-- The input follows --

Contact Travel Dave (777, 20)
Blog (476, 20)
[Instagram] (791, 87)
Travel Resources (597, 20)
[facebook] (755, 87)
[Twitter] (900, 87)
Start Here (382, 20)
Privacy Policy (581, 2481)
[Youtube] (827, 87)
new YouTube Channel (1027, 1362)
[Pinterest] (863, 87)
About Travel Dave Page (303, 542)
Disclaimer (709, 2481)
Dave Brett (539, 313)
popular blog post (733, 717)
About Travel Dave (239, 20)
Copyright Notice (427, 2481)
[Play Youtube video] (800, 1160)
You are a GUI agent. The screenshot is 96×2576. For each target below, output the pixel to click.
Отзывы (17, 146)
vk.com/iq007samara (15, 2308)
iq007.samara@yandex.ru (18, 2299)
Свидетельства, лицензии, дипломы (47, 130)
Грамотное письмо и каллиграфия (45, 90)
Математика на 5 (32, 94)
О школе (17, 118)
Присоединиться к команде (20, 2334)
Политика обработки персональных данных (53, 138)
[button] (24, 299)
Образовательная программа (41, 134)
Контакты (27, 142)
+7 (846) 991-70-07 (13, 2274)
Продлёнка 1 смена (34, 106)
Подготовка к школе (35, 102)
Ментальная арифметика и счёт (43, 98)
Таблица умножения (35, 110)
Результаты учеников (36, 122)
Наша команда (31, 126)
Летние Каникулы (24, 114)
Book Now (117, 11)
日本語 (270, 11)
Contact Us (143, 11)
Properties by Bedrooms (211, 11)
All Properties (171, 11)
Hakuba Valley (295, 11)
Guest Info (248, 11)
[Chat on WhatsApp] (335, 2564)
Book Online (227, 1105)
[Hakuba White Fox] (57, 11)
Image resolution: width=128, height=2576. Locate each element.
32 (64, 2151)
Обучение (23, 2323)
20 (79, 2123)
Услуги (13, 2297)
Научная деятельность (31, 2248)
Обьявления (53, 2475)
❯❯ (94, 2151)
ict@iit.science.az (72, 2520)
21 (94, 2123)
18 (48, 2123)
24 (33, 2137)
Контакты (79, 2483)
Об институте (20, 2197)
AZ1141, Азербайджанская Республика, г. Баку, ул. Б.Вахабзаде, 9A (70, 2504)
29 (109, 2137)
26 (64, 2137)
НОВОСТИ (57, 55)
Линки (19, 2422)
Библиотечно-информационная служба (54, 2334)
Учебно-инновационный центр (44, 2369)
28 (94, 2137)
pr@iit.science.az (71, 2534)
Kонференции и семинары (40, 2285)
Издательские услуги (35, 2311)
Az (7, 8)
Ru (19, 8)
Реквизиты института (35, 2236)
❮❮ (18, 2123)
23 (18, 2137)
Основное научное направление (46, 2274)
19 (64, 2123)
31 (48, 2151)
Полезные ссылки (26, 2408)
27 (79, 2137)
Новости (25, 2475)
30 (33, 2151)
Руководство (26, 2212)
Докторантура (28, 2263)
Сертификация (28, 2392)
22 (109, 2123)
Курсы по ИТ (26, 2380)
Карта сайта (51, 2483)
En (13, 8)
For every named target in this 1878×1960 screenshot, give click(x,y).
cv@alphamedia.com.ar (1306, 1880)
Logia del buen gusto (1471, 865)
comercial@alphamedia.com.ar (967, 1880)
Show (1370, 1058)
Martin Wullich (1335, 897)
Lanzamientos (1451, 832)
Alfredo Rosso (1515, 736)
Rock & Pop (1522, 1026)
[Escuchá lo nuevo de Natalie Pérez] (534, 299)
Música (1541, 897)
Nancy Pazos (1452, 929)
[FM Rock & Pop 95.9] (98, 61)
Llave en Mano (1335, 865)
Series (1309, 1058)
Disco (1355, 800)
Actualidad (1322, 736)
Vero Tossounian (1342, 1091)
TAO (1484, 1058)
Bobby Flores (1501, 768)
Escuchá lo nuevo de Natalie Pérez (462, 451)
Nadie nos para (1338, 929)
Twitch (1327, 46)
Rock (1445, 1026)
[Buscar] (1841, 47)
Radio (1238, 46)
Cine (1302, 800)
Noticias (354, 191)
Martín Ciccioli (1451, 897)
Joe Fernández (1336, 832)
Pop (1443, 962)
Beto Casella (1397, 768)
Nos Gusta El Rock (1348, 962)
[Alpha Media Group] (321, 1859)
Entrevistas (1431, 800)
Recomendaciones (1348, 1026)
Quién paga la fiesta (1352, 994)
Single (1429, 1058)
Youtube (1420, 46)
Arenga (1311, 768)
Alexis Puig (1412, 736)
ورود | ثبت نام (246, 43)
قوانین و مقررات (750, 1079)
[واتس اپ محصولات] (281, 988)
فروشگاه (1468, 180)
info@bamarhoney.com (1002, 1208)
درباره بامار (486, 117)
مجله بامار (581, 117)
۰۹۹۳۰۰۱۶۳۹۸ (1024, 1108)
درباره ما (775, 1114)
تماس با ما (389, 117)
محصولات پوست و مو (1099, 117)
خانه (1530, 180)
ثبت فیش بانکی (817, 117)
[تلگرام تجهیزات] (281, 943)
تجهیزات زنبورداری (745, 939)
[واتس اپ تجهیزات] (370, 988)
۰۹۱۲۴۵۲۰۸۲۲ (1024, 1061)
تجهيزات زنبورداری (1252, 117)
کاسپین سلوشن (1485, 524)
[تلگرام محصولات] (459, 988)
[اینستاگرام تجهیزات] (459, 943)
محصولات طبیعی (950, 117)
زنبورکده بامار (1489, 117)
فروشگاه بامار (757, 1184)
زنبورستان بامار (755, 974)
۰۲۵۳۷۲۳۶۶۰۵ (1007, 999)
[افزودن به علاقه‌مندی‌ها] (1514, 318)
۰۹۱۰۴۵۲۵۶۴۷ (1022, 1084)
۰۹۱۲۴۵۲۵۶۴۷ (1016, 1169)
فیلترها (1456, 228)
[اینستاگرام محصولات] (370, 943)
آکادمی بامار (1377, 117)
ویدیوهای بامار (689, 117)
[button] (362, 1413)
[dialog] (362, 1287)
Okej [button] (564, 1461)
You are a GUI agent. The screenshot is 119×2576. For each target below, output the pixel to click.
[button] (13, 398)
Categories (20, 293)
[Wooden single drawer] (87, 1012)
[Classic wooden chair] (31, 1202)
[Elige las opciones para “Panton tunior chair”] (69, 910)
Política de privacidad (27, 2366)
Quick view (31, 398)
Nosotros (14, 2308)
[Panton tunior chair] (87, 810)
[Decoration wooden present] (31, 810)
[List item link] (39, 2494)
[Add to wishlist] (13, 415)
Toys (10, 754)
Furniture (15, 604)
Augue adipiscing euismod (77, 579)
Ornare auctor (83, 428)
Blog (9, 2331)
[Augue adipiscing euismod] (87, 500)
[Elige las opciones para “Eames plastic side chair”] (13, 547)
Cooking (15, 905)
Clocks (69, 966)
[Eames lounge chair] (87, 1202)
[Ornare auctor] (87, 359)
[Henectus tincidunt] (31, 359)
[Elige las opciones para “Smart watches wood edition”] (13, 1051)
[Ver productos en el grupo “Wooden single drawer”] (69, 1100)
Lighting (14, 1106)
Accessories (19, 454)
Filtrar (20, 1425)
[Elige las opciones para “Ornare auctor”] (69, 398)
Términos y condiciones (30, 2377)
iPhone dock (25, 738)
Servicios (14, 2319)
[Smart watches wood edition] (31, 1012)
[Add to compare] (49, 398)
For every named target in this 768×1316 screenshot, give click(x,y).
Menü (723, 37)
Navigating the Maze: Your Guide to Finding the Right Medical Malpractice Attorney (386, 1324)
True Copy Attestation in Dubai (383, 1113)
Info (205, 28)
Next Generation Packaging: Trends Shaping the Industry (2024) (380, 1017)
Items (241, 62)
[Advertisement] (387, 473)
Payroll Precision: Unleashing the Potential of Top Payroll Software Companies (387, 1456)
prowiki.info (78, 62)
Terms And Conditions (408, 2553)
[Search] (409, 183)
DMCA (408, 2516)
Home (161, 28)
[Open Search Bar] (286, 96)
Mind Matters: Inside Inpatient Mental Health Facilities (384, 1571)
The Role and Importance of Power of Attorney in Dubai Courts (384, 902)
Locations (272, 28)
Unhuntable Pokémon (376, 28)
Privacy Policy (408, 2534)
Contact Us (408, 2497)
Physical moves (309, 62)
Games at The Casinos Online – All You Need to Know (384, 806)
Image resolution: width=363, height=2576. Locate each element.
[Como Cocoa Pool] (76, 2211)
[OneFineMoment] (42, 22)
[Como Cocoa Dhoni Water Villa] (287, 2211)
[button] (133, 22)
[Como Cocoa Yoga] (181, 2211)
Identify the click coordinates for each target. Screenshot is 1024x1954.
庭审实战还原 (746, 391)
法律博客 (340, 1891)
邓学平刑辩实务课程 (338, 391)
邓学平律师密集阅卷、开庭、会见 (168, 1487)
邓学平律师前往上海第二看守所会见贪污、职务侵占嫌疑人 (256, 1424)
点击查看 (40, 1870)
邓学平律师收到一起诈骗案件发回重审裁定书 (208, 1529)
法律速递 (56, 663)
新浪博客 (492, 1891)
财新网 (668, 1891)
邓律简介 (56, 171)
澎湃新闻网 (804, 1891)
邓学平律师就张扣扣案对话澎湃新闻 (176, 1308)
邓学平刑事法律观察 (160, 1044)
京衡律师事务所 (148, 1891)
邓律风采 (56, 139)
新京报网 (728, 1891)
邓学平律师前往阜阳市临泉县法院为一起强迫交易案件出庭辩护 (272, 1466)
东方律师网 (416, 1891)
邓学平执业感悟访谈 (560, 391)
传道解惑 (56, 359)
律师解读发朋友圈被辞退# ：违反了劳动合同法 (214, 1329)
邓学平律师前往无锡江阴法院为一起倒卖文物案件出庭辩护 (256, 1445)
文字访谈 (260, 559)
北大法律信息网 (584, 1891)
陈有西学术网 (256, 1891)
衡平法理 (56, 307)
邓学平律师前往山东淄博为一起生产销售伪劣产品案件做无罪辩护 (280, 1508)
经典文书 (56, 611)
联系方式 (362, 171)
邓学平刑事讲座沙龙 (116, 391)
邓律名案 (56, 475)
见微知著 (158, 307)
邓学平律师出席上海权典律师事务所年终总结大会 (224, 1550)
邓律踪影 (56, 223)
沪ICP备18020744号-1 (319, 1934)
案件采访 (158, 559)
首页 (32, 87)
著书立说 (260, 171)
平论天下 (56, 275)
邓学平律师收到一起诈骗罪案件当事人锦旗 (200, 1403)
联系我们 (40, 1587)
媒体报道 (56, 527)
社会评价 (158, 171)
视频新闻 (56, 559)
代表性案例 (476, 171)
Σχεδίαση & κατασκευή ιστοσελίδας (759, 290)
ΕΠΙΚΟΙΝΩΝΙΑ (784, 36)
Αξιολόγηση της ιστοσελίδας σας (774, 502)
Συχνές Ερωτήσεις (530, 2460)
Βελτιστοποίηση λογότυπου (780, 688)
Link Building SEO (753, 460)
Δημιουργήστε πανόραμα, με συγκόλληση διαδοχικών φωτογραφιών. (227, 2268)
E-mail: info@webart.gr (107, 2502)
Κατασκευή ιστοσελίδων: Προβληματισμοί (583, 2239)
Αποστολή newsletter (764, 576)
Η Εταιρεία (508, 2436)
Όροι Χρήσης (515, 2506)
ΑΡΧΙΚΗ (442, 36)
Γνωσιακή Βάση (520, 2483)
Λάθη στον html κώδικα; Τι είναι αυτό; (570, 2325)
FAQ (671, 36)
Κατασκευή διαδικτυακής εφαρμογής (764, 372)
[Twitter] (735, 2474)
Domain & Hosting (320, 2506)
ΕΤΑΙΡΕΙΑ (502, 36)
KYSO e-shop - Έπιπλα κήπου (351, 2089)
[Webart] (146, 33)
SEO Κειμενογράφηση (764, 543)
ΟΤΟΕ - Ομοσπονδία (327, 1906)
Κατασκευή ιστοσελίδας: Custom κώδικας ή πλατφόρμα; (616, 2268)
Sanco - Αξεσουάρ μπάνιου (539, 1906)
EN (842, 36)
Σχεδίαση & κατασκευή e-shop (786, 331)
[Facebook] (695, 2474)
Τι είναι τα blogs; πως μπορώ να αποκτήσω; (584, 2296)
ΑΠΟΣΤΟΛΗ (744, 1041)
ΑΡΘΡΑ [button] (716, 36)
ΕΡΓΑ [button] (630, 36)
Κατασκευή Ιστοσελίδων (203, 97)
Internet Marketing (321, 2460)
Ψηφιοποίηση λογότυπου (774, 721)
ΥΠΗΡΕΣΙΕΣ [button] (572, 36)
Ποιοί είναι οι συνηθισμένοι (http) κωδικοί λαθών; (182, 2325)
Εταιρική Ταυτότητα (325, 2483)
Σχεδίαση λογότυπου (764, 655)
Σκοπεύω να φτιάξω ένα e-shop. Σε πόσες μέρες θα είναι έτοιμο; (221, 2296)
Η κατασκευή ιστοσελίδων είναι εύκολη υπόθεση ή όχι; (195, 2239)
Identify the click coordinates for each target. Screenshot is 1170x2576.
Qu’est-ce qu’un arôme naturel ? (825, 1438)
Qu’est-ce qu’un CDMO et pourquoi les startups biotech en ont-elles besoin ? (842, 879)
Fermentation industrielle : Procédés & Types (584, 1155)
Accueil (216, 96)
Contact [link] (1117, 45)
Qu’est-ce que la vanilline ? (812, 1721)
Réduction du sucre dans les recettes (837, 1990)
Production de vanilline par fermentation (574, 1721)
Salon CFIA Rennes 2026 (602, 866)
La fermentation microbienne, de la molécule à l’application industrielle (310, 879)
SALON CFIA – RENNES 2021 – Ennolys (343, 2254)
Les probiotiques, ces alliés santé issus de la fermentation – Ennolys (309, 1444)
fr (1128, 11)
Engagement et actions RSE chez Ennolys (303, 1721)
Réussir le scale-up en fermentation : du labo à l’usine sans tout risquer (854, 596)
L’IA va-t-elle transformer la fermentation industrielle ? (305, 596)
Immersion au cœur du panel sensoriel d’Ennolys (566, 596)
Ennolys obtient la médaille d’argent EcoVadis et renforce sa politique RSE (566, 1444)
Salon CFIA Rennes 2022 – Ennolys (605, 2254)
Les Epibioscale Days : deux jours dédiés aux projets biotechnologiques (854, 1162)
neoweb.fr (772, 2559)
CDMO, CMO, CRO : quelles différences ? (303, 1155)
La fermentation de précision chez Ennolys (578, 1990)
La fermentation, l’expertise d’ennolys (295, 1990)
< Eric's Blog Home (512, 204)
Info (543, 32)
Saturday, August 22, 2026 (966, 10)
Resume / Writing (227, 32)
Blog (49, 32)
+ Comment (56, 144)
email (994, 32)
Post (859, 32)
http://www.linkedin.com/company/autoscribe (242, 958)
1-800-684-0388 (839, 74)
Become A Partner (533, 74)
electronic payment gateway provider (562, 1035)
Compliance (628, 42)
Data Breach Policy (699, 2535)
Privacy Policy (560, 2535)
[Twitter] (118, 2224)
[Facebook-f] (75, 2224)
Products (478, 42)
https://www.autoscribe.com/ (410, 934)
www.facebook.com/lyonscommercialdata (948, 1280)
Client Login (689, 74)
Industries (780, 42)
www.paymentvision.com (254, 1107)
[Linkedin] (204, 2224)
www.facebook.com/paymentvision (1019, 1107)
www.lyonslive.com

-- The input concluded --

**Directions for this task:**
Only one stretch of the data above is needed. Restate it word for word, from the line containing "[facebook] (755, 87)" through the line containing "About Travel Dave (239, 20)", both ends included.

**Exercise response:**
[facebook] (755, 87)
[Twitter] (900, 87)
Start Here (382, 20)
Privacy Policy (581, 2481)
[Youtube] (827, 87)
new YouTube Channel (1027, 1362)
[Pinterest] (863, 87)
About Travel Dave Page (303, 542)
Disclaimer (709, 2481)
Dave Brett (539, 313)
popular blog post (733, 717)
About Travel Dave (239, 20)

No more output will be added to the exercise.